McNeil, Mardi1; Nothdurft, Luke1; Erler, Dirk2; Hua, Quan3; Webster, Jody M.4
1Queensland University of Technology, Brisbane, Australia, 2Southern Cross University, Lismore, Australia, 3ANSTO, Lucas Heights, Australia, 4The University of Sydney, Australia
The northern Great Barrier Reef (GBR) Halimeda bioherms have accumulated on the outer continental shelf from calcium carbonate algal sediments over the past ~10,000 years and cover >6000 km2 of shelf area. As such, Halimeda bioherms play a key role in the shallow marine carbon cycle over millennial timescales. The main source of nitrogen (N) to these bioherms is thought to be westward transport of upwelled NO3–-rich water from the Coral Sea. However, the primary N source has not been traced geochemically, and we have no understanding of any temporal variation. Here, we reconstruct patterns of N supply to Halimeda bioherms in the GBR since the mid-Holocene using the 15N/14N ratio of skeletal-bound organic N (δ15N-SOM) in modern and fossil Halimeda sediment cores.

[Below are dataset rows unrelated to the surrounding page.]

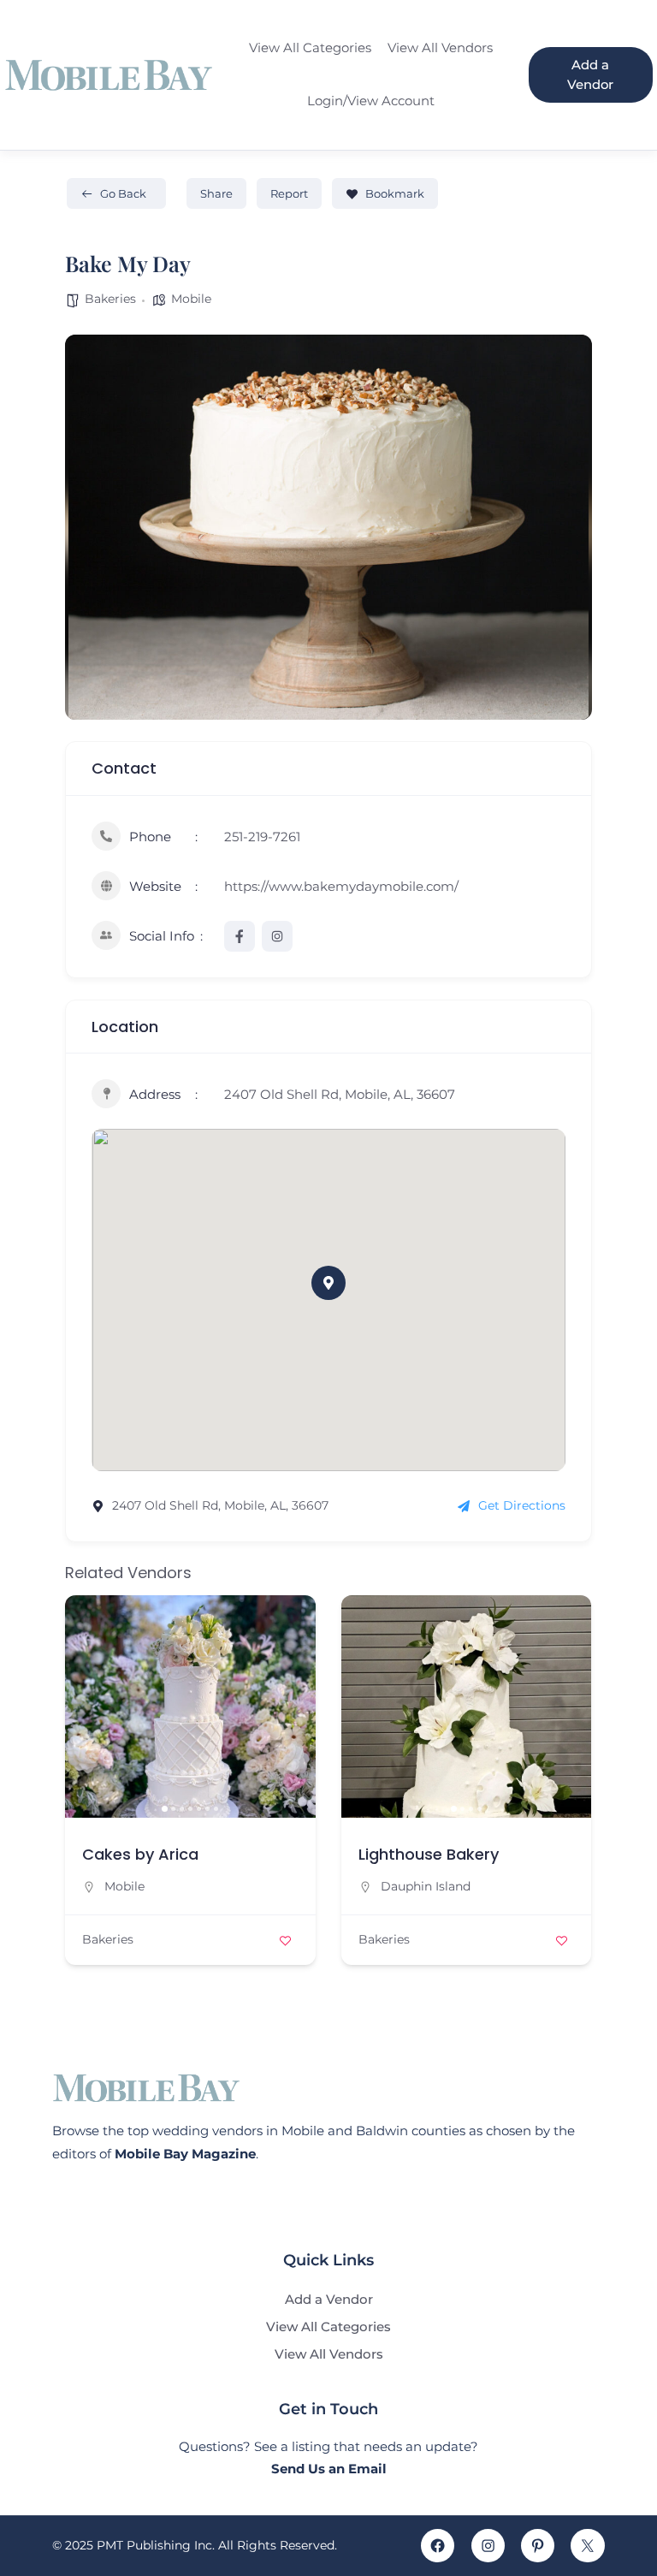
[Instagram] (488, 2545)
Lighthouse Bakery (428, 1854)
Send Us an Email (329, 2468)
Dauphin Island (426, 1886)
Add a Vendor (590, 74)
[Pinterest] (537, 2545)
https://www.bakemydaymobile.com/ (341, 886)
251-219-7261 (262, 836)
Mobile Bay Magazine (185, 2154)
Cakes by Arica (140, 1854)
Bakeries (110, 298)
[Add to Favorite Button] (286, 1940)
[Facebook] (437, 2545)
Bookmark (394, 193)
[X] (587, 2545)
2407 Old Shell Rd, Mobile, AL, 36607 (339, 1094)
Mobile (191, 298)
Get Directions (521, 1505)
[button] (328, 1283)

Average Halimeda skeletal δ15N-SOM was 6.28 ± 0.26‰, consistent with δ15N-NO3– from western tropical South Pacific (WTSP) thermocline waters. Thus geochemically validating shelf-break upwelling of an oceanic N source that appears to regulate the Halimeda bioherm spatial distribution. Halimeda δ15N-SOM decreased by 1-2 ‰ from 5000 to 2000 cal. yr BP, reaching a minima of 5.5‰ that persisted for almost 1000 years. The Halimeda δ15N-SOM variation reflects mid- to late Holocene changes in regional climate and intensified El Niño activity that likely facilitated elevated N2 fixation in the WTSP, thereby lowering thermocline δ15N-NO3–. Thus, Halimeda skeletal material provides a valuable high-resolution geochemical archive of past oceanographic and climatic processes over centennial to millennial timescales, complementing existing paleoclimate proxy records.
Mardi’s interest is in cross-disciplinary research in Marine Geoscience, specifically biogenic carbonate sediments and structures at various scales from calcareous epiphytes on seagrass, to carbonate bioherms and reefs; their physical, chemical, and biological processes and their application in understanding past environments and current environmental change.